Two weeks ago, Prime Minister Justin Trudeau landed in Yerevan for what turned out to be the second time in his life. This first official visit by a Canadian Prime Minister took place on the occasion of the 18th Francophonie Summit hosted in Yerevan.
Hours after his plane touched the tarmac at Zvartnots International Airport, the Armenian Weekly published my research into his first trip to Armenia as a teenager along with his father, Pierre Elliott Trudeau back in the 1980s. The days which followed were filled with enough updates to merit a follow-up piece.
As it turns out, the original photos that my uncle helped uncover were not hard to find. Nikol Pashinyan, a man with a lot of experience as the target of government surveillance, assumed that the KGB would have been keeping track of Western public figures, even in retirement, visiting the USSR. Pashinyan’s hunch turned out to be correct when the National Security Service (Armenia’s successor to the KGB) managed to unearth the very same photographs from the KGB’s old archive. These photos were then framed and presented to Mr. Trudeau at an official ceremony commemorating this visit, along with designer Armenian socks of course.

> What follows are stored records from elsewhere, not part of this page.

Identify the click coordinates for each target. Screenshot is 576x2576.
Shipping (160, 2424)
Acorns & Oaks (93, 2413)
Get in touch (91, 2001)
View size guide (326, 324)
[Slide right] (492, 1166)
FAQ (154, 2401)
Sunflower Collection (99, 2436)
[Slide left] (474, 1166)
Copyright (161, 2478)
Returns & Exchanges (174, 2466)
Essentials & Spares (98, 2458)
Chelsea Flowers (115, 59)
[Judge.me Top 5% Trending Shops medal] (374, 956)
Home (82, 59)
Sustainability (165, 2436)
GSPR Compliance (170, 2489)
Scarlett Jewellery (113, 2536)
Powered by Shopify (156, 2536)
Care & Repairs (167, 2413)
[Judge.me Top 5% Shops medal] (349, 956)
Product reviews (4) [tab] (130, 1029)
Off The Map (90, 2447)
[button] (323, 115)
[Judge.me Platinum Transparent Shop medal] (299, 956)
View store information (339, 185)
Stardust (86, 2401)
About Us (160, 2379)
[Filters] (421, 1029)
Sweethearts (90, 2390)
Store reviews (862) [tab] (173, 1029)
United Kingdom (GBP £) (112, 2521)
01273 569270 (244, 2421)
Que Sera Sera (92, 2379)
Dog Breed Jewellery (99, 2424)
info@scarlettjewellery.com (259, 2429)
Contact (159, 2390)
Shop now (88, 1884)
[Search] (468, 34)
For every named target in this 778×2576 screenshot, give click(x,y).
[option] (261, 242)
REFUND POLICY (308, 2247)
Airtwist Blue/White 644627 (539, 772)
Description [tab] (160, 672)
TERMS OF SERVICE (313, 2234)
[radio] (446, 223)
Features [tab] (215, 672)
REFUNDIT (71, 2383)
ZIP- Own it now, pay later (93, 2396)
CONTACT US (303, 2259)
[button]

One particularly astute reader of the Weekly, Dr. Davit Poghosyan pointed out in the comments that given the archways in the background, the photos in my uncle’s possession may not have been taken at Tsitsernakaberd, but rather the front entrance to the National Ethnography Museum of Armenia located at the Sardarapat Memorial. Though the photos were in black and white, the mass and color of Armenian red tuff divulge the unmistakable work of legendary Armenian architect Rafael Israelian. This would make sense since Dr. Lavrentiy Ashoti Barseghyan was the then director of that museum. (The Genocide Museum was still under construction at the time.) One point for you, Dr. Poghosyan.
I was also contacted by a representative of the Armenian Museum in Moscow, which had apparently translated my article into Russian for their newsletter. One of their readers recognized her grandmother in the photo. Mrs. Nora Hakobyan, the cultural attachée for Soviet Armenia was responsible for maintaining relations with all foreign dignitaries visiting Armenia at the time. She can be seen at the far left of the photo.
My article was also referenced by Eurasianet and the Canadian Broadcasting Corporation (CBC), both of which cited the date of his visit as 1988. Added to this the previous Georgian News article placing Justin Trudeau’s visit to Tbilisi (as part of the same trip to Armenia) in 1982, we now have three different dates to contend with: 1982, 1984, and 1988.
But Trudeau added a fourth contender. At a private meeting with Canadian expats living in Armenia, which I attended, Trudeau addressed the date controversy (apparently in direct reference to my previous article) saying: “As most of you will have heard by now, I did come to Armenia, back in the 1980s. There is a little bit of an argument because there are pictures of my father from 1984, but I am almost 100% certain that I was here in 1986.” Now, I would venture to guess that Mr. Trudeau would never have taken his children anywhere near the USSR just months after the April 1986 Chernobyl Disaster. For this reason, I’ll conclude that this trip really did take place in the summer of 1984.
I’ll take my Pulitzer Prize now please.